After the first scene, in the darkness of the theater, illuminating
with your cell phone as best you can, you quickly fumble for
the program to skim for the identity of the culprits responsible
for all this and you see: “Artistic director: José
Granero, Director: José Porcel”. We don’t
know much about Porcel, but it’s incomprehensible that
a respected veteran like Granero who two decades ago created
the brilliant Spanish dance work “Medea”, didn’t
give better counsel to this young dancer who spends the hour
and a half of the show bare-chested, like an Iberian Sylvester
Stallone, revealing hours of drama class, not to mention his
abs, and scant time in dance class.
This festival is turning out to be a veritable time machine:
if Saturday we were transported to planet Belén Maya/Rafaela
Carrasco, year 2068, Sunday it was San Francisco, USA, 1968.
Even two brief moments of recorded cante in the voice of the
late Indio Gitano who is not mentioned on the program, were
too little and too late to avoid the unfortunate disaster
that was “Espartaco”.
Alicia: elegant perfectionist,
sweetly arrogant, intimate friend of the “bata de cola”
and lovely vision of Andalusian beauty…
At twelve midnight at the Sala la Compañía,
it was back to art – discreet but authentic. The stars
of “Dos mujeres, dos miradas” are Alicia Márquez
and Soraya Clavijo, from Seville the former, and Jerez the
latter, and both experienced dancers. On the one hand, Alicia,
the elegant perfectionist, sweetly arrogant, intimate friend
of the “bata de cola” and lovely vision of Andalusian
beauty. On the other, Soraya, internalized and instinctive,
dark insinuation and flashes of temperament. With the singing
of David Lagos (who’s sounding better all the time),
Pepe de Pura and Rosario la Tremendita, the two women open
with a long martinete and siguiriya in which they take turns
dancing. The stage of the Sala la Compañía is
small, but the dancers need no more than a few square feet
each to interpret dances that taste of old without being old-fashioned.
Alternative tuning on the guitars, so popular these days,
adds subtle mystery that enhances the plaintive feel of siguiriyas.
First Alicia, then Soraya, light and dark, doing slow motion
camera (another successful fashion), and between both dancers,
a three-dimensional portrait of a fundamental piece of the
flamenco repertoire.
A cante solo on the seventh fret in A position manages the
difficulty of combining male and female voices in the same
tone, and Pepe de Pura remembers cantes from one of the early
recordings of Camarón de la Isla, the singer who triggered
a surge in the popularity of tangos.
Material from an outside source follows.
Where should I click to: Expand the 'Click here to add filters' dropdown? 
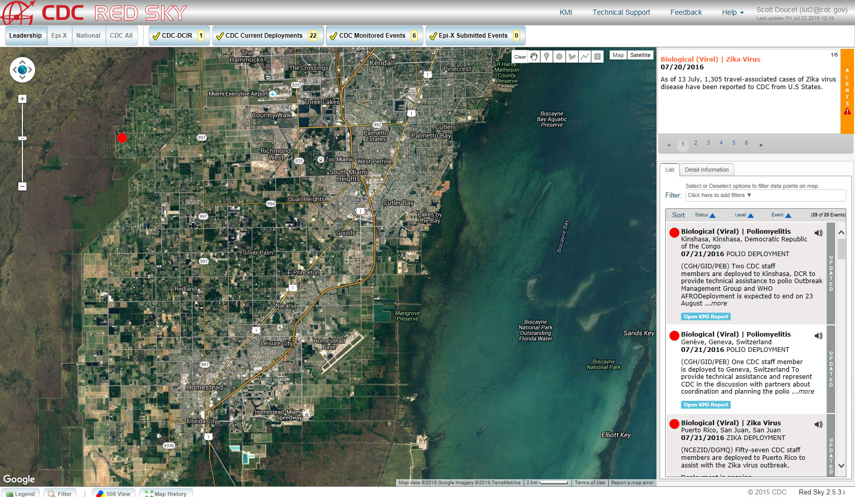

Soraya begins a soleá
which soon turns into soleá por bulería, a rhythm
she uses to pull off some surprising ‘tricks’
that bring enthusiastic “oles” from the audience.
Alicia Márquez brings light to the darkness that dominated
up to that point (scant illumination, black costumes), and
is a vision of elegance in her white bata de cola with red
trim to dance traditional alegrías with the perfection
she is known for.
Soraya, internalized and instinctive,
dark insinuation and flashes of temperament.
The last number which brought the dancers together in a choreographed
bulerías to ‘romance’ rhythm, was anti-climactic.
The need to mirror one another’s moves meant the two
women were deprived of their respective personalities: Alicia
couldn’t show off her sweet subtlety, nor Soraya her
temperament, and they were reduced to a “corps de ballet”
of two. Nevertheless the discreet recital was a good showcase
for two young dancers, and for the famous “escuela sevillana”.
Not far from the Sala la Compañía, at the peña
Sordera, Jesús Méndez, nephew of La Paquera
and one of the most promising young singers in Jerez, offered
his recital with the accompaniment of another young man on
the rise from another distinguished family, Diego de Morao,
and all’s well that ends well on this evening which
had begun in such a disappointing way.